Probucol is a traditional anti-hyperlipidemic agent harboring marked antioxidant activity. While probucol is highly hydrophobic, its succinic acid ester, succinobucol, was reported as a water-soluble derivative and was in clinical trials. Succinobucol was shown to be more potent in lipid-lowering, anti-inflammatory and anti-atherogenic effects than probucol in animal models. In addition, succinobucol reduced HbA1c in diabetic patients. Although the clinical trials finally ended in failure, it appears a promising strategy for drug discovery to modulate water-solubility of established active compounds. Meanwhile, we have reported chemical modification of lipophilic agents with branched origo-glycerol as a suitable approach to intensify hydrophilicity. Thus we synthesized highly hydrophilic derivative of probucol, ProBGL2 and evaluated its effects on glucose and lipid metabolism in HFD-fed mice. 1 g/kg/day of probucol or ProBGL2 were orally administered for a week to male ddY mice fed HFD (24 wk), and then ipGTT was performed. Plasma insulin and lipid parameters were also determined.
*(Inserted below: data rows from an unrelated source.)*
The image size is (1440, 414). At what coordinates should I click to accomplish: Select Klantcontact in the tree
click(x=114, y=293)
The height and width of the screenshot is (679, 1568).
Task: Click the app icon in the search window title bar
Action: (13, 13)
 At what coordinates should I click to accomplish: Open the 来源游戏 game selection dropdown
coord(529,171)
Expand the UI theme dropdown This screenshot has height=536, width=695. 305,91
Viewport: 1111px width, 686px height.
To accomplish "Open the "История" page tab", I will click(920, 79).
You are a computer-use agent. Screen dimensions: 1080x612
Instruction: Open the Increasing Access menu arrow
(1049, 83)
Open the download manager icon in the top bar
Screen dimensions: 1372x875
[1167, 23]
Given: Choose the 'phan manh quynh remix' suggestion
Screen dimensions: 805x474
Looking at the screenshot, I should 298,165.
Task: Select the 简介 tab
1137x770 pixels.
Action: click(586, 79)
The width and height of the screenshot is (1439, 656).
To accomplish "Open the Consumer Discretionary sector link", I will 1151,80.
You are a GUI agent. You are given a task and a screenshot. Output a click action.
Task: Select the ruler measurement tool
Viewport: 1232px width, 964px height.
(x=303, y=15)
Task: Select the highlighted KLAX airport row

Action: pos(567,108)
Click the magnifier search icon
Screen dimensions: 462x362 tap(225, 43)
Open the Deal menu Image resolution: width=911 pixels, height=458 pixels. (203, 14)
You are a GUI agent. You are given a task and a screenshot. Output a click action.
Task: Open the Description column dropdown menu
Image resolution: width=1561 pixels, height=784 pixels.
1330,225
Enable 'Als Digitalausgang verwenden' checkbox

While body weight and food intake were not affected, glucose tolerance was much improved in probucol and ProBGL2 groups (AUC; -50%). Fasting plasma insulin levels and HOMA-IR in the both groups were 70% decreased, suggesting increase in insulin sensitivity. However, ProBGL2 did not change plasma total cholesterol concentration though probucol lowered it more than 50%. Furthermore, TBARS assay revealed ProBGL2 did not possess antioxidant activities in contrast to probucol. Plasma TG and NEFA levels were not altered. Our data demonstrate that probucol and its hydrophilic derivative, ProBGL2 ameliorate glucose intolerance and insulin resistance in HFD-fed mice and those are independent of the canonical potency of probucol such as lipid-lowering or antioxidant activities. ProBGL2 should be a novel potent anti-diabetic agent.
Declaration of interest: The authors declare that there is no conflict of interest that could be perceived as prejudicing the impartiality of the research project.
Funding: This work was supported, however funding details unavailable.